There is no end to the problems (or, better yet,
lack of them) that arise from habit. I think we all want to raise polite,
orderly, punctual, obedient children who aren't causing our home shcools
to be in a constant state of friction. Charlotte claims that even virtues
such as patience, meekness, courage, generosity, and truthfulness are a
amatter of habit and can be trained as such.
Perhaps dawdling has replaced the habit of attention
in your home. Let's cover how to secure your childrens attention to their
school work. Charlotte Mason once asked a very important question, "You
want the child to remember? Then secure his whole attention." Her definition
of attention is not a partial attempt to concentrate. Rather she said that
"the whole mental force is applied to the subject in hand. This act, of
bringing the whole mind to bear, may be trained into a habit at the will
of the parent or teacher, who attracts and holds the child's attention
by means of a sufficient motive."
The point here is that habit plays a large role
in learning to pay attention. Sometimes people don't pay attention because
they've developed the habit of wasting time. Children certainly are wasting
time when they dawdle around during school. The real pity is this kind
of habit does not always go away when we reach adulthood. If I haven't
yet motivated you enough, think about this -- when your children dawdle
they are wasting your valuable time too. Wouldn't you rahter they buckled
down and got their work done so you could spend time pursuing your own
interests?
Charlotte teaches us that adults should not waste
time and neither should children. She would hav eus teach them that it
is their duty to use their time well. We need to set a good example for
them by using our time in purposeful ways. It is ultimately the children's
choice to do their work without dawdling, and good habits will help you
achieve this. Teach you children that there is "Satisfaction to do the
day's work in the day, and be free to enjoy the day's leisure."

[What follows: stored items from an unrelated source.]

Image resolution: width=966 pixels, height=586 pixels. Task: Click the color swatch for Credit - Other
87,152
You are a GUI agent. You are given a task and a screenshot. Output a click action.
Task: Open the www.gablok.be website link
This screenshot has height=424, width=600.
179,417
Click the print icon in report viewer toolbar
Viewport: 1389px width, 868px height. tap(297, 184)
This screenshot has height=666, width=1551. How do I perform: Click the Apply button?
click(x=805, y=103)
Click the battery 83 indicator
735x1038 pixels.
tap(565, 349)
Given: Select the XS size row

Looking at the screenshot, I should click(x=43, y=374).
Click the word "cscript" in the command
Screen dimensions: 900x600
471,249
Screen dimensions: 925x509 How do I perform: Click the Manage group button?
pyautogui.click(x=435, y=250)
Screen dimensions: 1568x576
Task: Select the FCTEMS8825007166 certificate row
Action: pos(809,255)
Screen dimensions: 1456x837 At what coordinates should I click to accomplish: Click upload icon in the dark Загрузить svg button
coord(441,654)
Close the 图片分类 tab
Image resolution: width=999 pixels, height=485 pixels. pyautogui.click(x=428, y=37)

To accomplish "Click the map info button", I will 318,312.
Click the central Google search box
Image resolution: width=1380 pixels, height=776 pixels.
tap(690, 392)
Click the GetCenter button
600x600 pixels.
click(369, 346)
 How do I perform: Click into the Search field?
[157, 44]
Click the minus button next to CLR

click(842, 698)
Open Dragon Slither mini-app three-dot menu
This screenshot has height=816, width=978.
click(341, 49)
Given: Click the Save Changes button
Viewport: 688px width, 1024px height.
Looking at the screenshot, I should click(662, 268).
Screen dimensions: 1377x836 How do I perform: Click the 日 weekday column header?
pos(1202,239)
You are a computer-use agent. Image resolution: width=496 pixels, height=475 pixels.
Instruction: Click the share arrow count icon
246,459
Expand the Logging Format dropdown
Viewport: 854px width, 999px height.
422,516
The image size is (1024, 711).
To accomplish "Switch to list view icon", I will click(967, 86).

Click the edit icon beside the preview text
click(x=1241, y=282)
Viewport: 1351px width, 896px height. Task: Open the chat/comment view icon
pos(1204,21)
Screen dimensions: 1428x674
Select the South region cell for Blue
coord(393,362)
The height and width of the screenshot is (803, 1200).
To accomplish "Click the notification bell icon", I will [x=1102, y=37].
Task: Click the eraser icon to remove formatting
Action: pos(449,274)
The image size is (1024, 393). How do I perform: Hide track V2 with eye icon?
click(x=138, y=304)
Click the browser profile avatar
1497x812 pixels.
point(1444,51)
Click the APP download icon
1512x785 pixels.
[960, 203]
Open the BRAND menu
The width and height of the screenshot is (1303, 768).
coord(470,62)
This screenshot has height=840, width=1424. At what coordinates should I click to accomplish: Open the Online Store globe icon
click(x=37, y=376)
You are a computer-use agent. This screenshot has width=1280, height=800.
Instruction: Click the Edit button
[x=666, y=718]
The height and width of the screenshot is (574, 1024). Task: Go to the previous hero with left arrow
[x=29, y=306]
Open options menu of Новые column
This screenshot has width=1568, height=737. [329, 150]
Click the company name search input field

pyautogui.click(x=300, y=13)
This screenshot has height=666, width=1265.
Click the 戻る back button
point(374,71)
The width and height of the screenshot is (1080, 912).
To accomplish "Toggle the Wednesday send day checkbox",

The power of attention is a very useful resource
for any person to devleop. As a parent, you want your children to listen
to and retain the information you communicate to them. Charlotte points
out that educated professionals, such as lawyers for example, have to be
able to listen (pay attention) and react. "Contrast this with the wandering
eye and random replies of the uneducated;--and you see that to differentiate
people according to their power of attention is to employ a legitimate
test."
The good habit of paying attention can be established
by using short lessons. Short lessons consist of 15 to 20 minutes in length
during elementary school. They increase to 30 minutes per subject in junior
high and to 45 minutes in high school. Remember, the Charlotte Mason students
were in school six days a week--you, as a home schooler, probably are not.
You can and should adjust the daily minutes to suit yourself and your family.
By the way, the idea of short lessons is often approached with skepticism.
My quesiton to you is, do you have anything to lose by trying it? I cannot
even count the parents who tried this and now swear by it.
In the Charlotte Mason method we always vary the
lessons to keep them fresh, in other words, to avoid boredom. It is invigorating
to go from math to poetry, from penbmanship to history. Choose the school
subjects so that they alternate between painstaking (e.g., they already
know the material but just have to practice it) and subjects that take
thought. With each day's schedule we would want to vary the order somewhat
to avoid any drudgery of a strict routine.
The Charlotte Mason method also includes the posting
of a schedule. This would include what to do and how long each lesson will
last. She writes, "This idea of definite work to be finished in a given
time is valuable to the child, not only as training him in habits of order,
but in diligence; he learns that one time is not as good as another; that
there is no right time left for what is not done in its own time; and this
knowledge alone does a great deal to secure the child's attention to his
work.
One of the other strategies is to "never let the
child dawdle over(his school work) or sit dreaming with his book before
him. When a child grows stupid over a lesson, it is time to put it away.
Let him do another lesson as unlike the last as possible, and then go back
with freshened wits to his unfinished task ... the lesson must be done,
of course, but must be made bright and pleasant to the child."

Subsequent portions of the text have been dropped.